UK’s Labour rules out increasing the rate of value-added tax

LONDON (Reuters) – Britain’s Labour Party will not increase value-added tax if it wins an election on July 4, its finance spokesperson Rachel Reeves said, after Conservative finance minister Jeremy Hunt said Labour had not clearly ruled it out.

Hunt, in an article for Thursday’s Daily Telegraph, said the Conservatives would not raise VAT over the course of the next five-year parliamentary term if they remained in power, and said Labour had not given the same commitment.

“This is absolute nonsense. Labour will not be increasing income tax, national insurance, or VAT,” Reeves – who hopes to replace Hunt as finance minister – said in response.
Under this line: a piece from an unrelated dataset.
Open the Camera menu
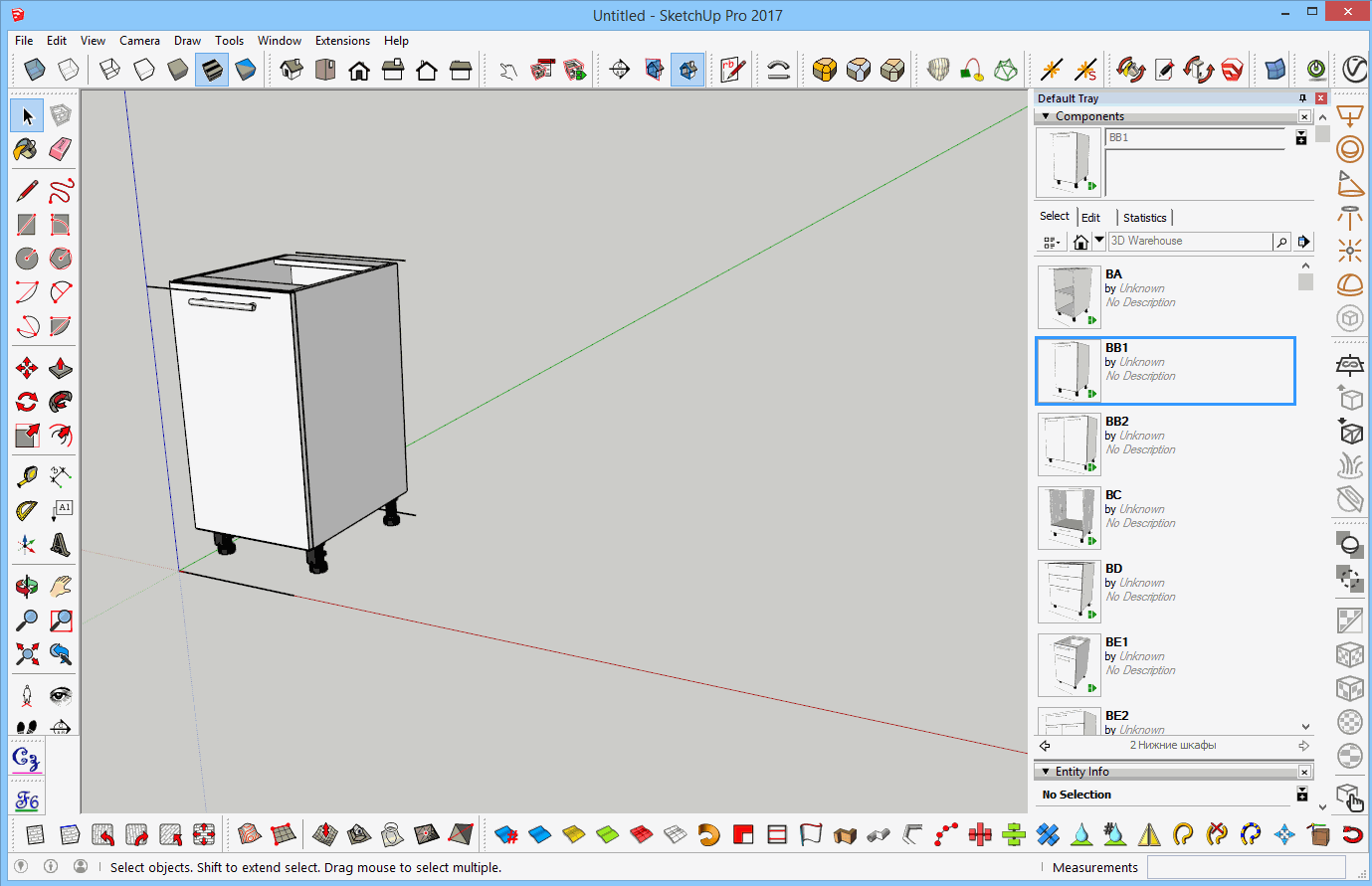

VAT is charged at a rate of 20% on most goods and services in Britain and is the government’s second largest source of tax revenue, behind income tax, raising 198 billion pounds ($252 billion) in the year to the end of April.

In an interview with Sky News on Tuesday, Reeves said a Labour government would not raise either income tax or national insurance “for the duration of the next parliament” but repeatedly declined to make the same commitment for VAT.
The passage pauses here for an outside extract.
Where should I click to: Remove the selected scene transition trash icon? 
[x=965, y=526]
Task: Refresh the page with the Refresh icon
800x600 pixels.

Instead, Reeves said Labour had “no plans for increased taxes” beyond the fairly minor increases it had already announced, such as charging VAT on fees for private schools.

Britain’s Institute for Fiscal Studies warned last week that whichever party was in power after the election would struggle to meet existing budget rules without either raising taxes or cutting either the range or quality of public services.

Tax as a share of national income is on track to rise to its highest since 1948 this financial year, according to government budget forecasts in March, as thresholds for paying income tax have not kept up with inflation.